Funcionários da comissão de fábrica da Funed enviaram à Secretaria de Estado da Saúde e à diretoria da fundação uma carta, na qual manifestam sua preocupação com o futuro do setor. “Vemos hoje uma Funed, especificamente a unidade industrial à qual estamos subordinados, completamente sem rumo e com escassas opções de caminhos a serem seguidos”, diz a carta.
“De produtor centenário e tradicional com elevada expertise e expressiva participação na fabricação de farmoquímicos e soros à SES/MG e ao Ministério da Saúde, passamos agora, ao longo do corrente ano, com uma produção inexpressiva de soros e a paralisação definitiva da linha de produção (...) Hoje somos apenas atravessadores da vacina MenC para o Programa Nacional de Imunizações”.
Prossegue a carta: “Vemos hoje unidades industriais destruídas, como a antiga Unidade I; unidades estruturadas cm recursos provenientes do MS, como a área de líquidos (xaropes), abandonadas e sem possibilidades (...).

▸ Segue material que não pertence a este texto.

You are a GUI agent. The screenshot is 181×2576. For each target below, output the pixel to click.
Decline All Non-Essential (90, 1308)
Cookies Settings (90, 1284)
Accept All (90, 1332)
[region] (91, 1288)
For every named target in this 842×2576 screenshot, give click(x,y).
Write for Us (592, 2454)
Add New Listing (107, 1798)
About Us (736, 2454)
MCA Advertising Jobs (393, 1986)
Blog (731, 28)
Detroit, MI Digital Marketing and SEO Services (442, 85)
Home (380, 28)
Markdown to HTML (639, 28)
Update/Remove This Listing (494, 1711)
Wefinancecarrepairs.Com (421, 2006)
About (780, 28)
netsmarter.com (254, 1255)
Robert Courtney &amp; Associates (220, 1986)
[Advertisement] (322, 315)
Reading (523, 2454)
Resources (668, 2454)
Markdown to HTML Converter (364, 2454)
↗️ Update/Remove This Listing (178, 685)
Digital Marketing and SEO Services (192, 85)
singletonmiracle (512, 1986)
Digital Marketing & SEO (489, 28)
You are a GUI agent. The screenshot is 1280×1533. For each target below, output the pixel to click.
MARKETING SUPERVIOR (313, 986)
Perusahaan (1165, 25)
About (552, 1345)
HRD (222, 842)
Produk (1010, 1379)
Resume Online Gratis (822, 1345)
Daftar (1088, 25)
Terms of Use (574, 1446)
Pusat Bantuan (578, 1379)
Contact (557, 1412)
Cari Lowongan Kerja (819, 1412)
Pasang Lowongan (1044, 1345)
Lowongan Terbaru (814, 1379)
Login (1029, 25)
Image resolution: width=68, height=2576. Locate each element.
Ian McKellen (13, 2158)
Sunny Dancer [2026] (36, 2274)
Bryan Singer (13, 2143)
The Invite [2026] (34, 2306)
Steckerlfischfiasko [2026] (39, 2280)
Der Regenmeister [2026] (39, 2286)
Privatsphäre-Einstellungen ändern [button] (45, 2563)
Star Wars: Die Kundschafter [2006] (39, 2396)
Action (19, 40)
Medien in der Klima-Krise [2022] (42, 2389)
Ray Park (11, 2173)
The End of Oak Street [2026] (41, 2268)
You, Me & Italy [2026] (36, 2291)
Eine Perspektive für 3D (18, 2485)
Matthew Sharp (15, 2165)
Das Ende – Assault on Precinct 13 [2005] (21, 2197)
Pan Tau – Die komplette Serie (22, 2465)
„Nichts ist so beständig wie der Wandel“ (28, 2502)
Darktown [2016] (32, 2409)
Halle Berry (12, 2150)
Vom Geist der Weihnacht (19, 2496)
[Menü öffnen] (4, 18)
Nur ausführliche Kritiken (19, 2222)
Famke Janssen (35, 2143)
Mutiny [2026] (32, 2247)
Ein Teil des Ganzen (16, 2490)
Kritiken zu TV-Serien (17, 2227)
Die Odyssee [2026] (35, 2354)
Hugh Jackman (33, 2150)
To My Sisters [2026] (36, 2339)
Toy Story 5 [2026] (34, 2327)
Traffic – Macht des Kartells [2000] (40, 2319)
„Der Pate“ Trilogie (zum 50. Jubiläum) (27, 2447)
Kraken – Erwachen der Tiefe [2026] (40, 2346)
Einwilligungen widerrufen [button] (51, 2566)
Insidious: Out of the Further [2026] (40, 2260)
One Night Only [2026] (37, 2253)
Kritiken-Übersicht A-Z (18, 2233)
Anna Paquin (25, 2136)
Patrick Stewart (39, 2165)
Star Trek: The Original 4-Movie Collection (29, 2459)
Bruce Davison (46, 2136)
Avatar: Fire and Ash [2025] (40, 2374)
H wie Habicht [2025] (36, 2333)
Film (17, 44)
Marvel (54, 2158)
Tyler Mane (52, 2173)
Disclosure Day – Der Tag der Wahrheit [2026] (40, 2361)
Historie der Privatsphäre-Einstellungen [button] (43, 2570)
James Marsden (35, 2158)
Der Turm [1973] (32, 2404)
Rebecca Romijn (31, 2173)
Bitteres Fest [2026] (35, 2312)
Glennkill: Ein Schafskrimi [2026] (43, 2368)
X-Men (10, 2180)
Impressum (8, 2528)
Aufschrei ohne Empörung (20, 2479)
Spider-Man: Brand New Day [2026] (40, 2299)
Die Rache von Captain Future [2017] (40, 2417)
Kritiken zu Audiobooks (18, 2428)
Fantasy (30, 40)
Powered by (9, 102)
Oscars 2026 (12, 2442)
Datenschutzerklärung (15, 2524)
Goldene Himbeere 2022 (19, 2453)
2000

Áreas certificadas sem produtos por perda de registro, como as Unidades II e III, sem contar a Unidade V, que possui uma área estruturada cuja proposta original seria a transferência da produção de soros em 2015, e agora se fala provavelmente em 2020”.
“Não podemos deixar acontecer com o Serviço de Produção de Soros o que aconteceu com as outras unidades fabris da Diretoria Industrial”, conclui a carta.